=== The problem ===
Every entry below must be repeated exactly; skip the pictures.

= = = = =

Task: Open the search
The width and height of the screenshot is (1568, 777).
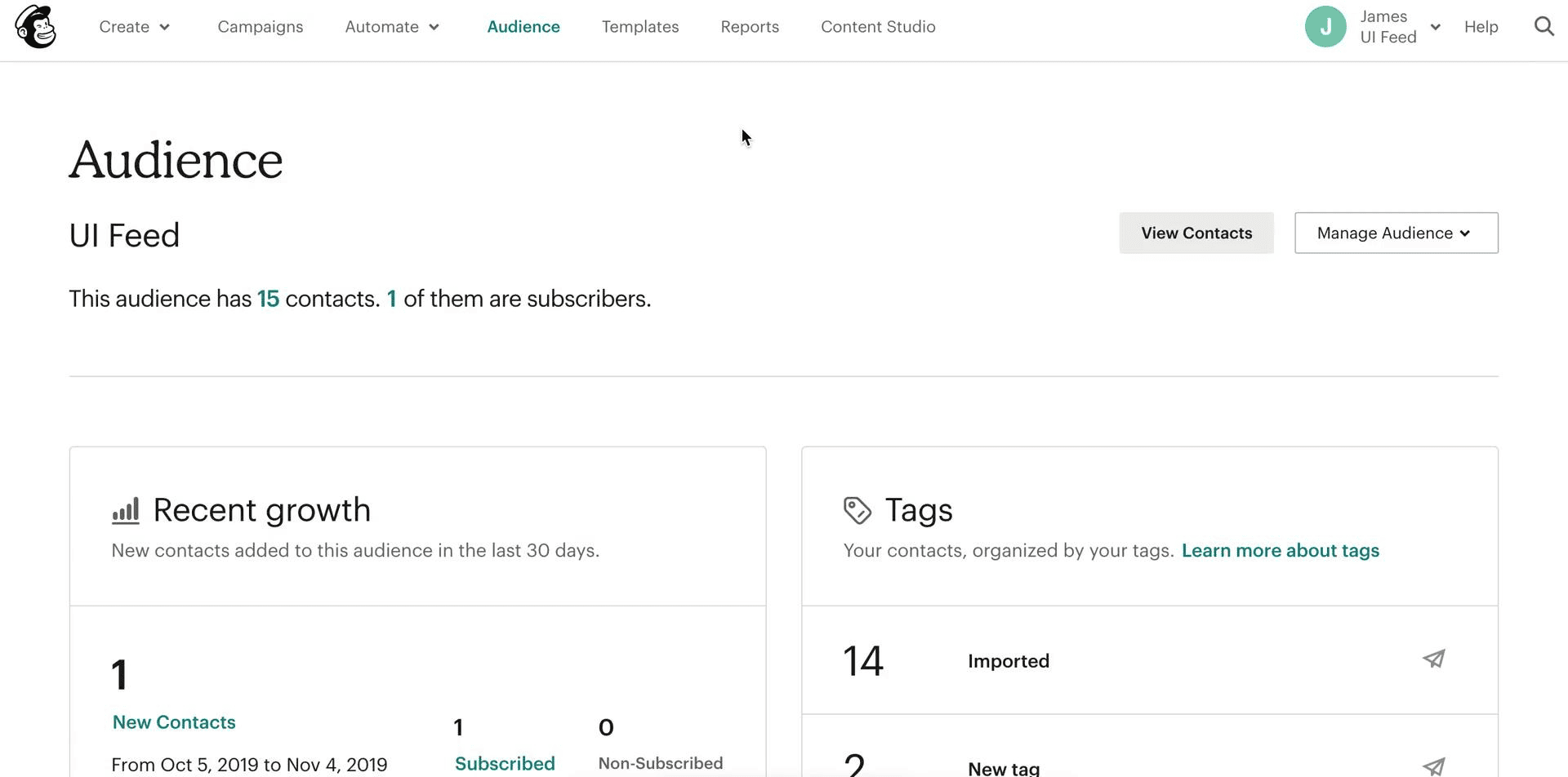Action: pos(1544,26)
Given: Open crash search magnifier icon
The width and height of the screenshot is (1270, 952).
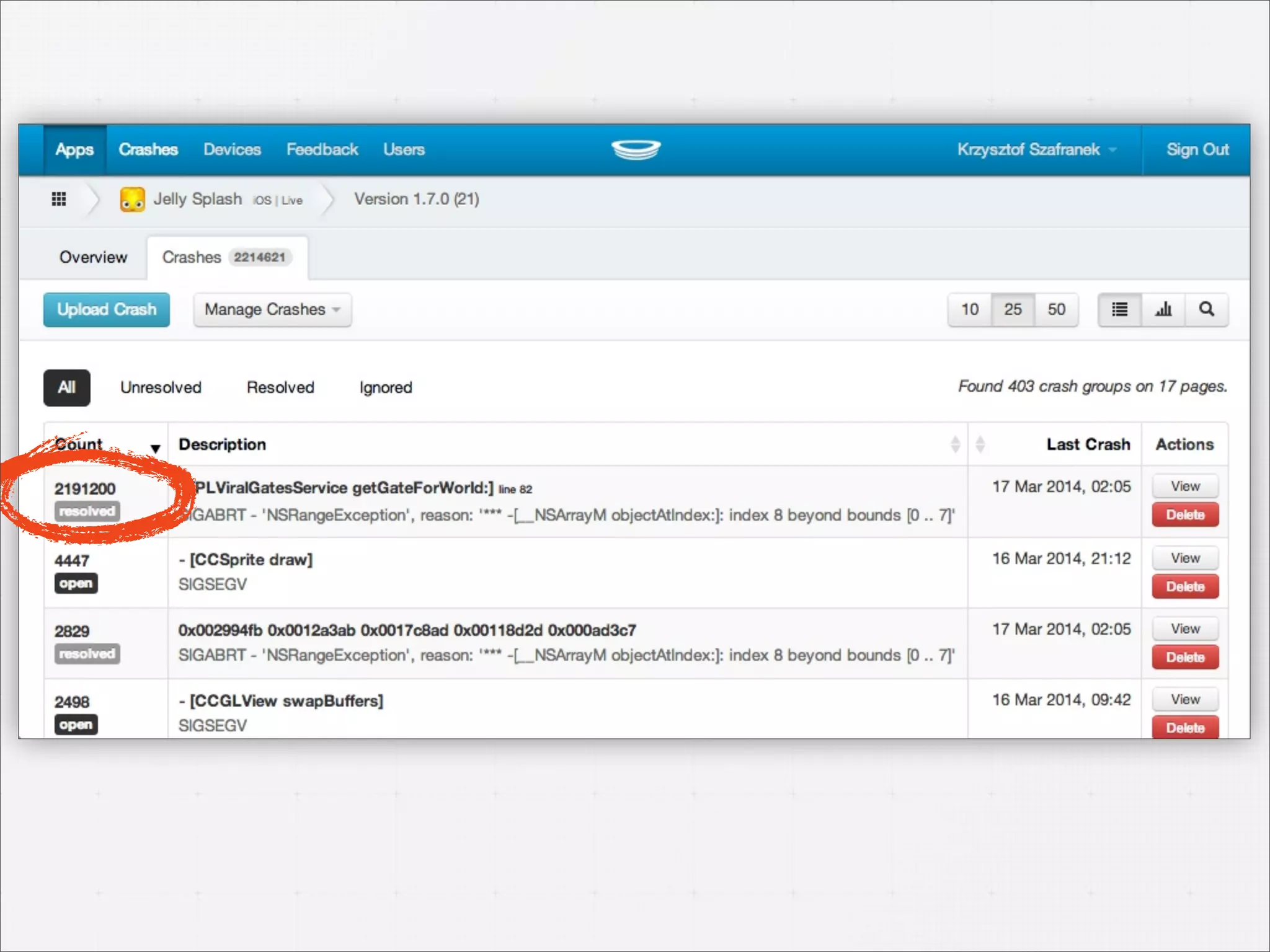Looking at the screenshot, I should click(x=1207, y=309).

= = = = =

=== Final answer ===
Task: Open the search
The width and height of the screenshot is (1568, 777).
Action: pos(1544,26)
Given: Open crash search magnifier icon
The width and height of the screenshot is (1270, 952).
Looking at the screenshot, I should click(x=1207, y=309).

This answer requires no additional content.